Monday, October 30, 2006

~dream~

~Dream~
I dream of days long past
hurts never healed
fears never shattered

i dream in black adn white
my only color,red
deep and jewel bright like blood

He comes every night in those dreams
waking me in cold sweats
my personal vampire, sucking away my happiness

I dream of his face once beautiful
gone ugly grey and harsh
his lasting words," i'll never let go"

hold my heart as its thumps to its own tune
too scared to close my eyes, but to scared to open them
if only dreams could just never come true

Friday, October 20, 2006

~worth~

~worth~
you mean more than heaven
to me your my rock
the reason i live

you mean so much you could not know
my only push to continue is you
the reason i fight

you mean more than the sky
to me you bring light to my darkness
the reason i strive to be good

you mean more than all the stars
to my dreams you bring meaning
the reason i have hope and faith

you mean more than God
to me you most of my heart
the reason i love you is you

i dont think i handle life... im scared im gonna fall back down my rabbits hole and fail out of school, lost all my friends again, and let myself go to the point to being nothing... If i wish i could take away the pain my uncle is feeling atleast a bit of it... he doesnt deserve to feel the pain. i just want him to have one miracle in his life time and for him pulling out of this and being pain free adn helthy would be so nice... ineed to sleep now

Monday, October 16, 2006

~*tired*~

im tired but not sleepy... my life is full of confusion i guess tomorrows work will help bleh 4 hours till work... i guess im gonn have to suffer...my mind is just too full of stuff to sleep i dont think reading is gonna help either... i want to just talk him... its pathetic but its wahts bothering me the most.. the waht if's are the killers adn he is the largest one... ::sigh:: im happy one way or the other... i just want to know which way i have to be happy.. inbetween is harder than knowing... im pathetic sometimes...

~tired~
blu black cirlces under my eyes
lashes falling steadily down my cheeks
thoughts of you creeping into my mind

exhaustion cant even cure my need to know
half awake dreaming of your face
imagining your arms around me

restlss nights go by an by
string at te ceiling
your presence surrounds me

restless nights leave me longing
swearing that ill sleep
missing your calming voice

shadows growing under my eyes
ever increasing with thesee sleepless nights
couting sheep waiting for you to wake

should i just tell you
cant just wait till i die
terrified of your response

resless nights go by an by
staring at the ceiling
your presence surrounds me

Saturday, October 14, 2006

~Newness~

~Newness~
nerves wreck at my stomach
i want to ask the words
so scared i feel like fainting

Heart thumping against my chest
ready to look you in the eyes
words on my lips that die with your smile

wringing my hands
trying not to break unspoken boundries
so hard not to want to kiss you

feeling the beat of the music
moving slowly closer to you with each beat
if only the words would escape my lips

licking dry lips preparing my self for the hurt
wanting to ask you so badly
teriffied of the answers that will come from your purfect mouth
soo terrified of those few words

Don't know

SO I went one date, or rather something very similar to a date.
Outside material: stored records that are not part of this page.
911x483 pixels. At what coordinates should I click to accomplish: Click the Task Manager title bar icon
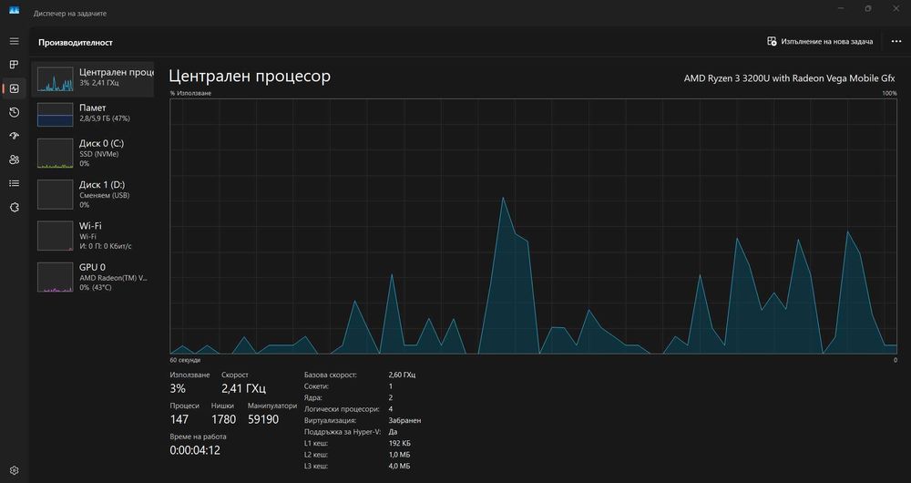[x=14, y=11]
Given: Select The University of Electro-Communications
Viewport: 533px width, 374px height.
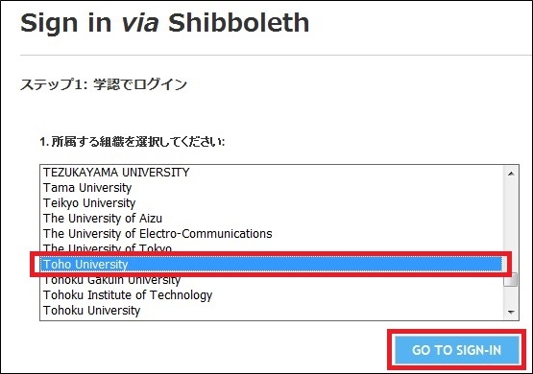Looking at the screenshot, I should pos(271,233).
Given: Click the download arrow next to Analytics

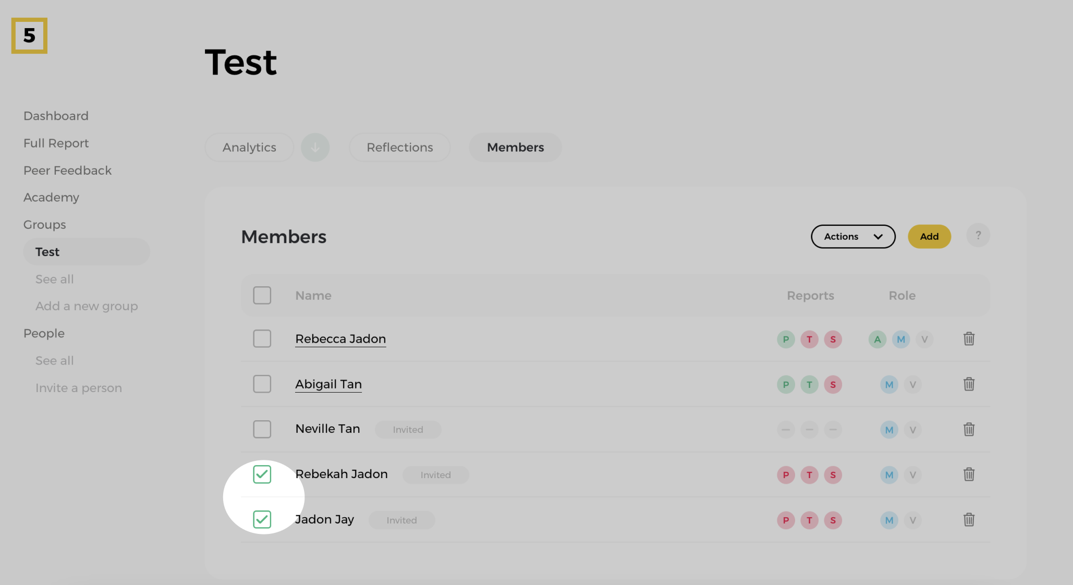Looking at the screenshot, I should click(315, 148).
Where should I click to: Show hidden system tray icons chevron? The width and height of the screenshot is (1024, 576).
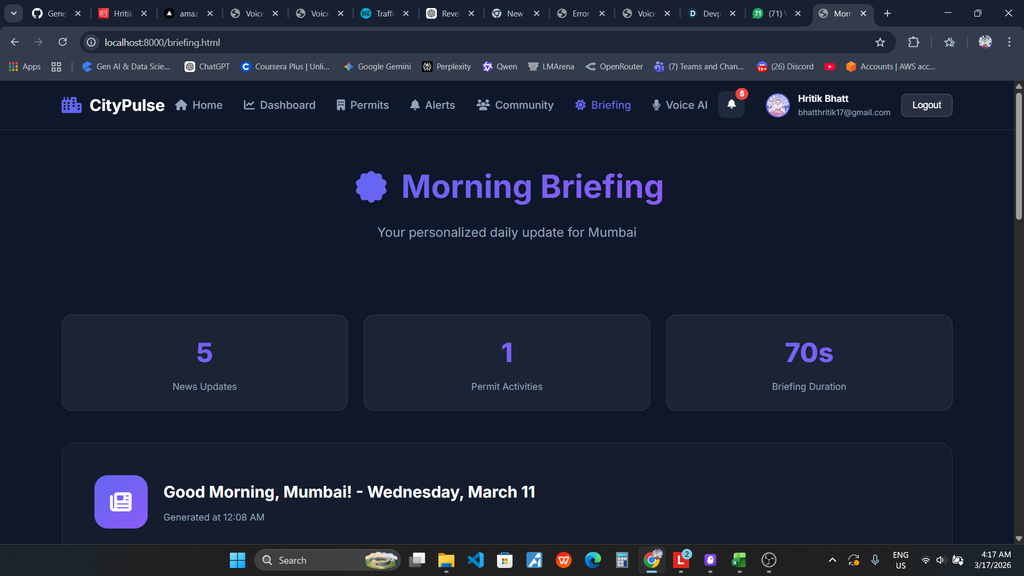tap(832, 560)
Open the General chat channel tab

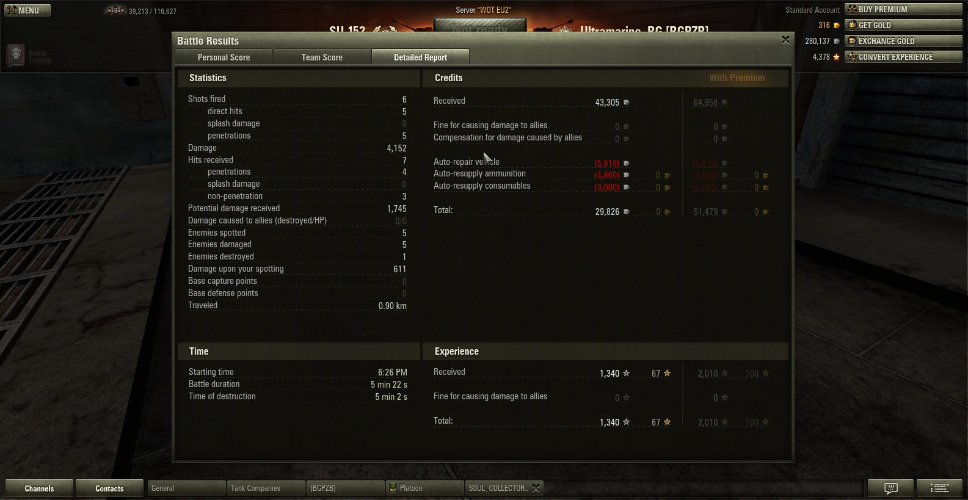click(187, 488)
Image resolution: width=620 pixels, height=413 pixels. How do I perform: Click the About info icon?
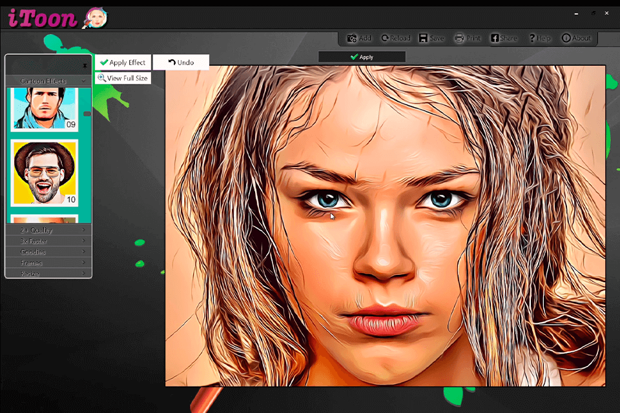565,37
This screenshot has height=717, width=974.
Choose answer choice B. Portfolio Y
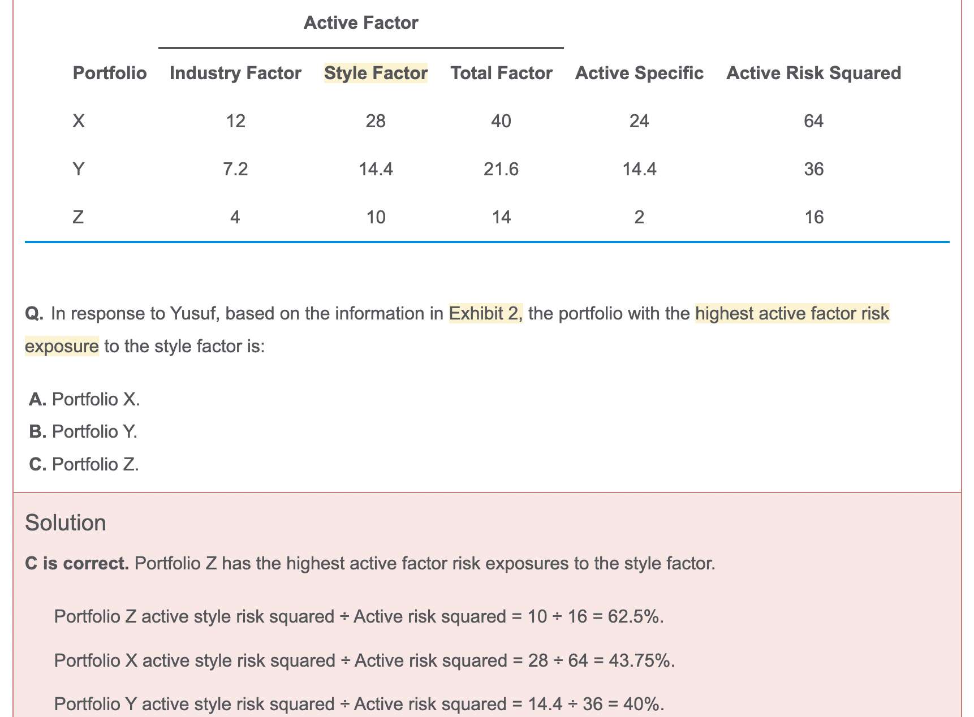[84, 431]
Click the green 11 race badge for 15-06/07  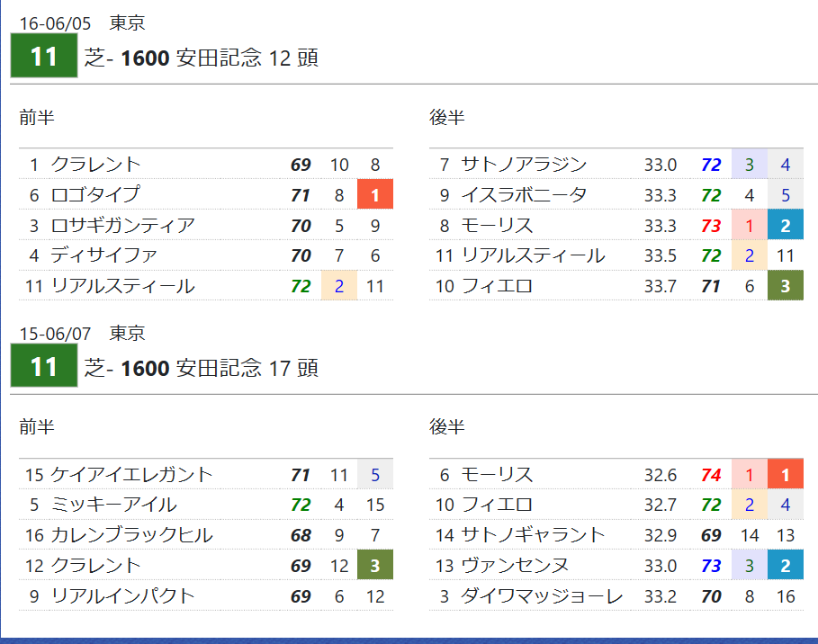pyautogui.click(x=44, y=365)
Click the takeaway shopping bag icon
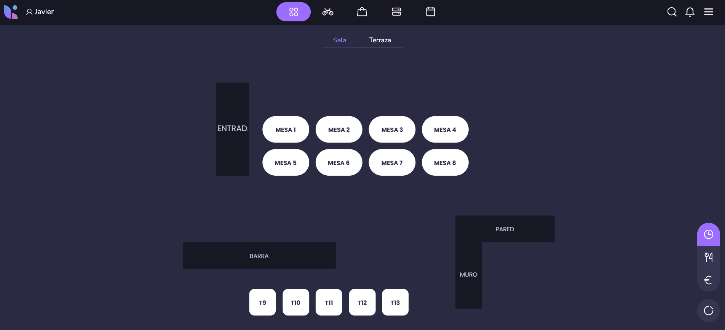 coord(362,12)
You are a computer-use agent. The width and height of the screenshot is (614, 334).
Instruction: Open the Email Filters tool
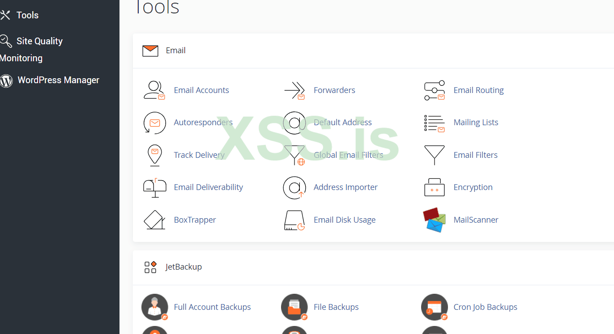coord(475,155)
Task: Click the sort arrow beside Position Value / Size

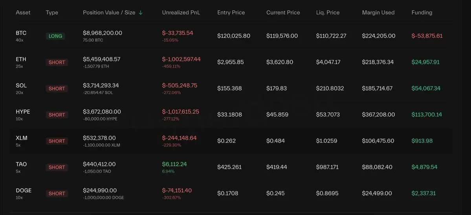Action: coord(141,13)
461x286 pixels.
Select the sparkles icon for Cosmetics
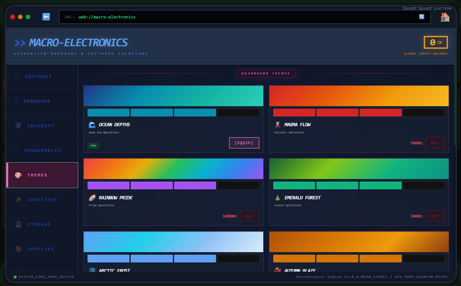pos(18,200)
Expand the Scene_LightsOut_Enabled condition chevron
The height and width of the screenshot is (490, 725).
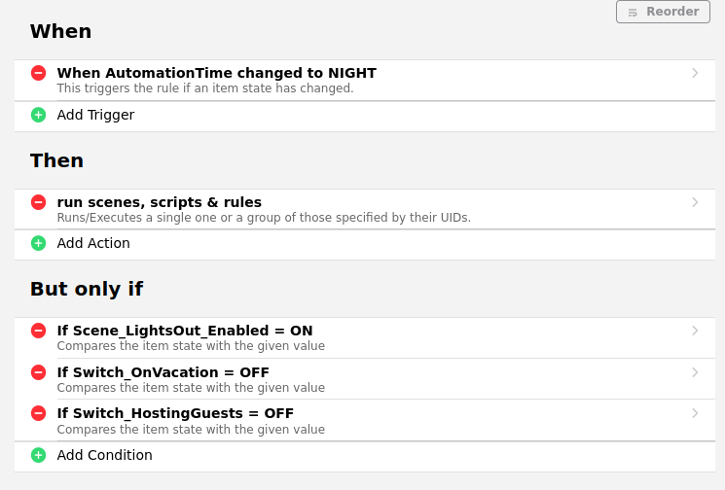click(695, 331)
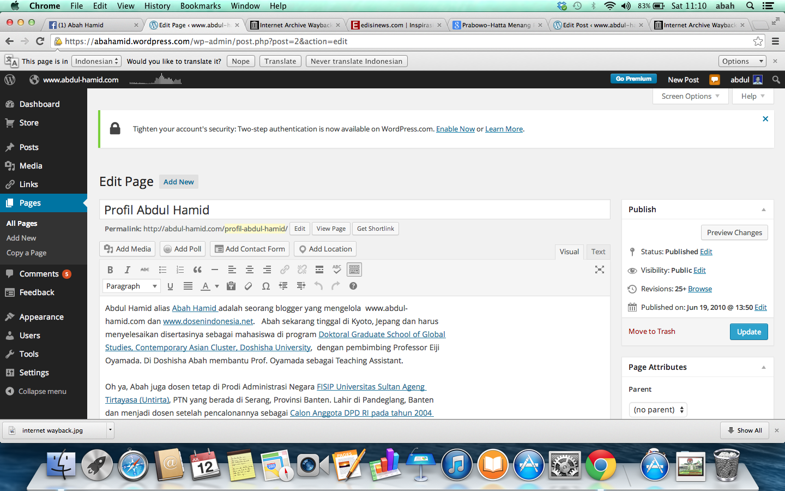Apply italic formatting in the editor
Viewport: 785px width, 491px height.
[x=128, y=270]
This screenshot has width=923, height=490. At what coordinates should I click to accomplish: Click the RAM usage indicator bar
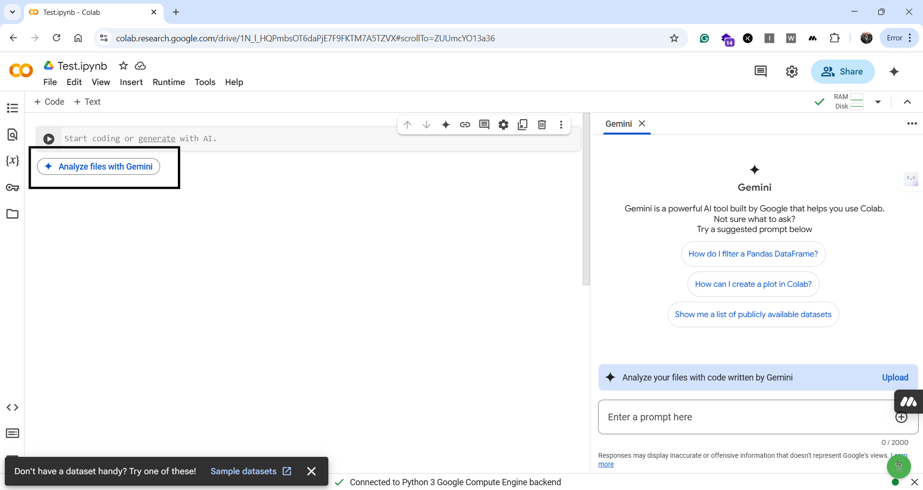click(858, 96)
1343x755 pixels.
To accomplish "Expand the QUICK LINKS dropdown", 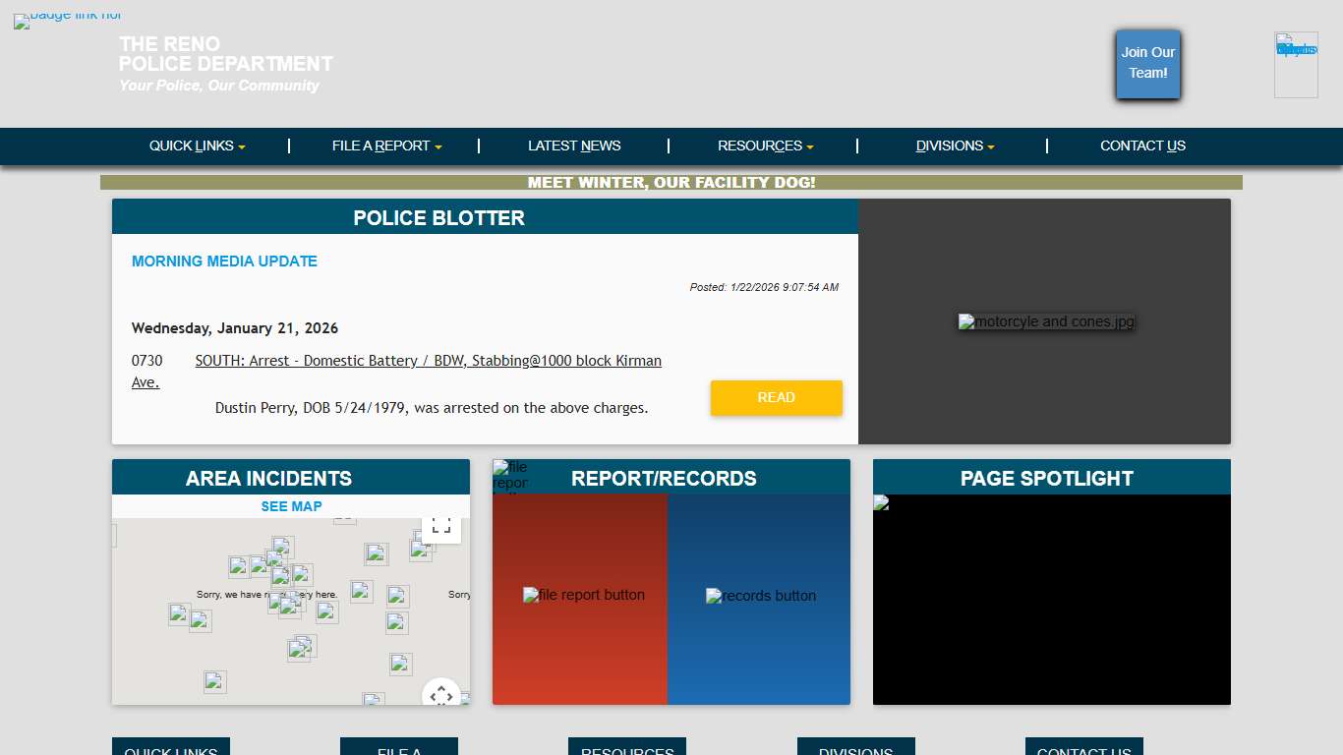I will pyautogui.click(x=196, y=145).
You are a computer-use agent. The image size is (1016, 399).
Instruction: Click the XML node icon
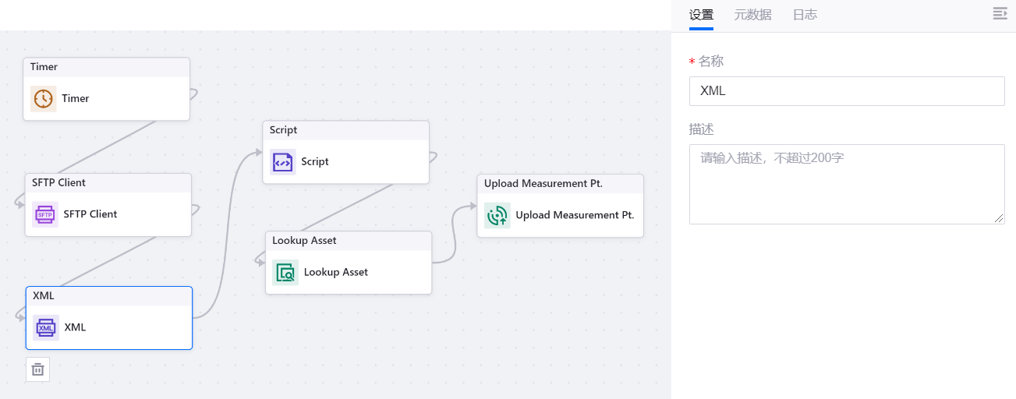[x=46, y=328]
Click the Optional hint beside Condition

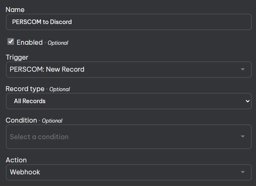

I wish I knew if it was or not... I mean He and I are friends. Should I ruin that part just to find out if my ideas are true or do I just wait and see if we "hang out" on our own again? Gah !!I don't know anymore I do know is that it was a lot of fun! We talked for a long while after the concert and he was saw sweet about trying to open doors and stuff. I keep thinking that I need to just be a bit more aggressive or something but I don't want to ruin the friendship portion of this that I'm scared to do that :: sigh:: always a circle of happy thought to confused. I don't get boys... Their so weird!!! soo yea now I'm putting off writing a paper and talking to my manager at work about my "absence's" since school started. hehe I just gone claim that ivy been sick due to exhaustion by Fridays... Maybe they will finally give me a later time to work on Fridays.... Who knows and cares? Me? No not really... So I love music and the Band I saw last night was pretty awesome, I wish the mic the main singer had would have worked the whole time it was have been nice to hear the lyrics more than the guitars and bass... But it was still awesome ^_^ well laters got work on some stuff >_< HW is icky

Saturday, October 07, 2006

~free~

Drifting on waves of voices
basking in the rays from smiles
dancing through thoughts of past talks
radiating pleasure rom your presence
swaying with the tune of rain pouring down
raising my voice with every new note
spinning in this vast happiness
quieting with the growth of a flower
free to be me

~Mistrust~

tearing apart my mind
seeing red with every answer
you want me back
you dont deserve me
did you think you ever did

unshed tears pricking my eyes
bruising finger prints engraved in my mind
you loved me once
you dont now, you cant
did you think i would leave my heart open

years of boiling frustration
pusing forward thoughts of your betrale
you made me promises
you broke thme lon before i broke you
did you expect me to forgive an forget?